La pronuncia in esame, anche per il suo confronto in chiave sistematica con i principi generali in materia di impugnazioni, contraddittorio e vigenza della legge processuale nel tempo, si presenta di grande “impatto” operativo in almeno tre distinte direzioni.

Innanzitutto, il principio di diritto formulato dalla pronuncia in commento, secondo il quale la riforma in appello della sentenza di assoluzione non è preclusa nel caso in cui la rinnovazione della prova dichiarativa decisiva sia divenuta impossibile per decesso del dichiarante, è estensibile anche alle altre situazioni di impossibilità di riassunzione della deposizione. Del resto, è la stessa decisione in esame a precisare, sia pure incidentalmente, nel prosieguo della motivazione, che l'indicato principio «può essere esteso anche ai casi di irreperibilità o infermità del dichiarante».

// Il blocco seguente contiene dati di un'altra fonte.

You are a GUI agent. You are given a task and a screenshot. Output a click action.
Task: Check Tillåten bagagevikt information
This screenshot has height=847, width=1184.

Inoltre, le Sezioni Unite, con un passaggio argomentativo strettamente funzionale all'enunciazione del principio di diritto enunciato, afferma il “parziale” superamento del principio espresso da Cass. pen., sez. un., 25 novembre 2010 (dep. 14 luglio 2011), n. 27918, in forza del quale le dichiarazioni predibattimentali rese in assenza di contraddittorio, ancorché legittimamente acquisite, non possono – conformemente ai principi affermati dalla giurisprudenza europea, in applicazione dell'art. 6 Cedu - fondare in modo esclusivo o significativo l'affermazione della responsabilità penale. Lo snodo motivazionale appare estremamente importante, perché, in questo modo, anche le Sezioni unite ammettono, sia pure a condizione della presenza di elementi ulteriori ed idonei a compensare il sacrificio del contraddittorio, che le dichiarazioni predibattimentali rese in assenza di contraddittorio, e legittimamente acquisite dal giudice, possono fondare l'affermazione della responsabilità penale anche nel giudizio dibattimentale.

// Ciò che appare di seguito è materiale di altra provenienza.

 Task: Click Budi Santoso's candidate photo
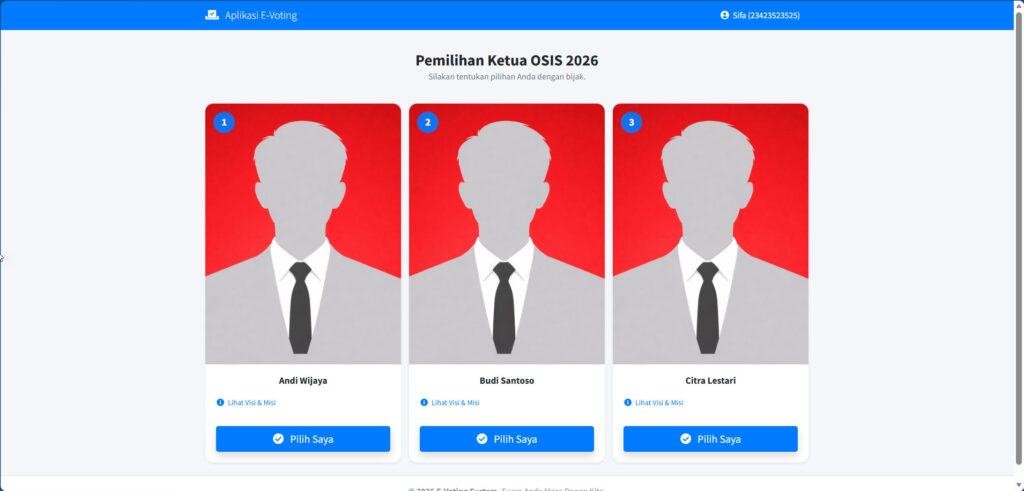click(507, 234)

Ancora, le Sezioni Unite precisa che il principio tempus regit actum non osta, sempre e in ogni caso, all'applicazione di nuove disposizioni in materia di impugnazione a tutti i procedimenti già pervenuti a questa fase, anche per la semplice pendenza dei termini per impugnare, ma produce conseguenze diversificate, da determinare avendo riguardo allo specifico atto o segmento processuale oggetto della nuova disciplina. Questa puntualizzazione serve a meglio definire la portata del principio enunciato da Cass. pen., sez. un., 29 marzo 2007 (dep. 12 luglio 2007), n. 27614, la quale, così come indicato nella massima ufficiale C.E.D. Cass, n. 236537-01, aveva affermato che, «[a]i fini dell'individuazione del regime applicabile in materia di impugnazioni, allorché si succedano nel tempo diverse discipline e non sia espressamente regolato, con disposizioni transitorie, il passaggio dall'una all'altra, l'applicazione del principio tempus regit actum impone di far riferimento al momento di emissione del provvedimento impugnato e non già a quello della proposizione dell'impugnazione».

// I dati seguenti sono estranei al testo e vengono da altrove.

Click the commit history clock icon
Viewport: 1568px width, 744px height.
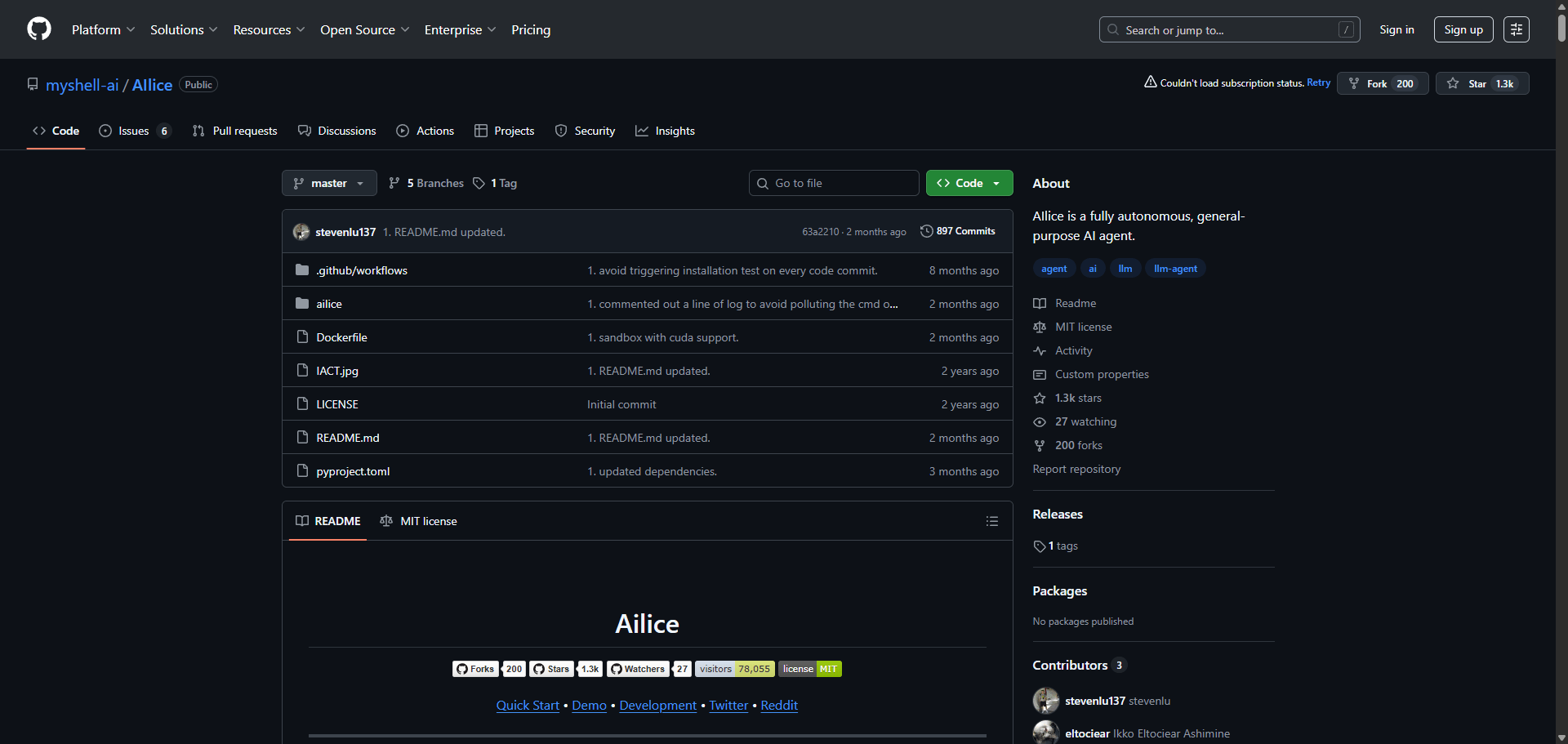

Ciò posto, poi, resta aperto, e rimesso all'opera concretizzatrice della giurisprudenza, il problema dell'individuazione degli «elementi ulteriori, idonei a compensare il sacrificio del contraddittorio» necessari per corroborare dichiarazioni rese in assenza di contraddittorio al fine di legittimare una decisione di condanna. Il punto è quello di contemperare l'esigenza di evitare rigidi automatismi preclusivi della riforma di sentenze assolutorie non condivisibili con l'esigenza di assicurare l'accertamento della colpevolezza dell'imputato al di là di ogni ragionevole dubbio, essendo quest'ultimo intuitivamente “rafforzato” in caso di una decisione di proscioglimento in primo grado.

Riferimenti
  • Agostino, Overturning della sentenza di proscioglimento nel giudizio abbreviato: per la Corte europea non è necessaria la rinnovazione istruttoria, in Archiv. Pen., n. 2/2021, 6;
  • Mangiaracina, Dan v. Moldavia 2: la rinnovazione in appello tra itinerari sperimentati e cedimenti silenziosi, in Arch. Pen., 2020, 3;
  • Mori, A volte ritornano: Dan contro Moldavia e il cortocircuito della rinnovazione dell'istruttoria dibattimentale in appello, tra principi consolidati e nuove tentazioni cartolari, in Giurisprudenza penale, n. 12, 2020 (nota a commento di Corte europea dei diritti dell'uomo, Seconda sezione, Dan c. Moldavia (n. 2), n. 57575/14, 10 novembre 2020).